Pero el punto no es que las razones esgrimidas por el gobierno cubano sean falsas, sino que no bastan para explicar las recientes protestas. De un lado, esas razones no son la explicación de que el cubano sea un régimen dictatorial y represivo (uno de los factores que motivan las protestas). De otro lado, el embargo y la injerencia estadounidense han sido una constante a lo largo de 60 años, mientras que las protestas se produjeron solo en dos años específicos (1994 y 2021): no se puede explicar algo que cambia en el tiempo (como las protestas), con base en causas que ha persistido sin mayor cambio a lo largo de seis décadas (como el embargo y la injerencia).
¿Qué tendrían en común las coyunturas en las que se produjeron esas protestas? De un lado, el hecho de que tanto en 1994 como en 2021 escasearan en mayor proporción de lo habitual bienes de primera necesidad, incluyendo alimentos (incidentalmente, que tras 62 años de instaurado el régimen comunista el país tenga que importar 70% de sus alimentos y no genere suficientes divisas para hacerlo, ya no es responsabilidad exclusiva del embargo). De otro lado, en los años previos a cada crisis la economía perdió fuentes internacionales de subsidio (por ejemplo, a través de la exportación de petróleo a precios por debajo de su cotización internacional por parte, primero, de la Unión Soviética y, luego, de Venezuela).
Hay sin embargo algunos hechos que distinguen la situación en 2021 de la que prevalecía en 1994. El primero es que, a los problemas internos de la economía cubana (por ejemplo, la devaluación que significó la unificación de las dos monedas que existían hasta 2020), se sumaron tres shocks externos que afectaron a toda América Latina y el Caribe.
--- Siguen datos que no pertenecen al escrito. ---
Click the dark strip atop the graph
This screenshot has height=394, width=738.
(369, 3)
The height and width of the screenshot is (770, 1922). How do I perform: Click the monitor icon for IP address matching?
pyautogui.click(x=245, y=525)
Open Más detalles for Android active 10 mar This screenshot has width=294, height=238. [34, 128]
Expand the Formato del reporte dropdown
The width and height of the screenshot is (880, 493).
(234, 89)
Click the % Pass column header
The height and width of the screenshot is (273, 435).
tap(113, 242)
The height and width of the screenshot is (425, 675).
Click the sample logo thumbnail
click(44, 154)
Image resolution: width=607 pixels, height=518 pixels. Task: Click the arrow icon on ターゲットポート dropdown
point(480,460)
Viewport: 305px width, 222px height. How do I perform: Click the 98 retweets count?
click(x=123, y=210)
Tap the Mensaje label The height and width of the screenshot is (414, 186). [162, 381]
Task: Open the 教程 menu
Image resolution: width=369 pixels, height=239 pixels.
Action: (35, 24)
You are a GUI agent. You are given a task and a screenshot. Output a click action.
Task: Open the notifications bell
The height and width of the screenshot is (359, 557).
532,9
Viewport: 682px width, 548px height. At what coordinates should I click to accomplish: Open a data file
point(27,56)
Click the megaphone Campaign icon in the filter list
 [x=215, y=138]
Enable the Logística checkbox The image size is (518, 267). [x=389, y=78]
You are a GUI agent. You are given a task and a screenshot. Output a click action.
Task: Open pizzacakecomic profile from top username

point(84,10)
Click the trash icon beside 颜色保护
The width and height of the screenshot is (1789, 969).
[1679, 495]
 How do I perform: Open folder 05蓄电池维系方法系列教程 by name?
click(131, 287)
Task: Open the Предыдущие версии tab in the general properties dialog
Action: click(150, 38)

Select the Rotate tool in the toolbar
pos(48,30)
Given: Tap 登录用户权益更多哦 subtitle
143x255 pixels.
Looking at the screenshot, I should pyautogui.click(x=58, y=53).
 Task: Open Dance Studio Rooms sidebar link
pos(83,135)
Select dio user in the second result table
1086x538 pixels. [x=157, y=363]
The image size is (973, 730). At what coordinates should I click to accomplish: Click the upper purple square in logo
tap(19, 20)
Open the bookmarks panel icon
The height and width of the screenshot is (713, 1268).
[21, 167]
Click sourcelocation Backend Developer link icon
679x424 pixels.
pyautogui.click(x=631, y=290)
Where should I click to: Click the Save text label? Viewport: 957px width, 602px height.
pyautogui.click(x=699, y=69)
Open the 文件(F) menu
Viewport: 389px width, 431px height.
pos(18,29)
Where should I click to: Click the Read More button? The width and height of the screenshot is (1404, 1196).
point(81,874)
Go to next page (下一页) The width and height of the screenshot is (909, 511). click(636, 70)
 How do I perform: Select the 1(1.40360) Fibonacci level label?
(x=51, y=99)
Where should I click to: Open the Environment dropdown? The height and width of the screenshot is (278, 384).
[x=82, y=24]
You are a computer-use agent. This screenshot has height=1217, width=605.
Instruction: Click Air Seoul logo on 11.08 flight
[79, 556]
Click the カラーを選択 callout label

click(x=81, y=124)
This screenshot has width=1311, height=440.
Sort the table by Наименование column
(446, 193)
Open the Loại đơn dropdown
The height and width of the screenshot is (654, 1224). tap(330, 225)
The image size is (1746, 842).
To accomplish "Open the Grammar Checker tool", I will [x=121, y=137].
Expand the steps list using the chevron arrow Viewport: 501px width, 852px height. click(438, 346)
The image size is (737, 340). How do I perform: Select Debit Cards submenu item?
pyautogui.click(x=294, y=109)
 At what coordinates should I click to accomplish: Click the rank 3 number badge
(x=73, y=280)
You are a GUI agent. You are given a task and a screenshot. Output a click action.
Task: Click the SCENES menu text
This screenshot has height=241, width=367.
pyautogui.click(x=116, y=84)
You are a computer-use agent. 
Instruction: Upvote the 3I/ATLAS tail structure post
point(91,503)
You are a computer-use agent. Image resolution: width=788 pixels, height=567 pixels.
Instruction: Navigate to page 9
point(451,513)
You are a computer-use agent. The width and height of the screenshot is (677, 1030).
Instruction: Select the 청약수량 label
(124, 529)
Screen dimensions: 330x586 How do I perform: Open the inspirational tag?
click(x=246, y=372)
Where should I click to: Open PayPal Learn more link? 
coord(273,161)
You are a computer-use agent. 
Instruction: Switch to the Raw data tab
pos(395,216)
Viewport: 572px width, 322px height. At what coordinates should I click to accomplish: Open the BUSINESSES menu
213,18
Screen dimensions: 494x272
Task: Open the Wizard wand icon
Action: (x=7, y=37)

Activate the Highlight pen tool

El primero fue el fin, hacia 2014, del ciclo de altos precios de las materias primas que exportamos (en parte por ello la CEPAL pronosticaba en 2019 que el periodo 2014-2020 sería el de menor crecimiento para la región en las últimas siete décadas). El segundo shock externo fue la pandemia del COVID-19 (que afectó a Cuba en menor proporción que al resto de la región en materia de salud, pero en mayor proporción en el plano económico). El tercer shock (coincidiendo con la reactivación de la economía mundial) es la significativa elevación en los precios internacionales de bienes que un gran número de países de la región importan, como el petróleo y el trigo.
Otro factor que ayuda a explicar que las protestas de 2021 fuesen mayores que las de 1994 es que las de este año fueron convocadas desde medios que no existían en Cuba en aquel entonces (y que pusieron fin al monopolio sobre la información que solía tener el gobierno): las redes sociales. Pero, a juzgar por las experiencias de otros países, aunque estas reducen el costo de organizar protestas, tal vez no basten para sostenerlas en el tiempo en ausencia de organizaciones sociales y políticas de cierta envergadura (como ocurre en Cuba).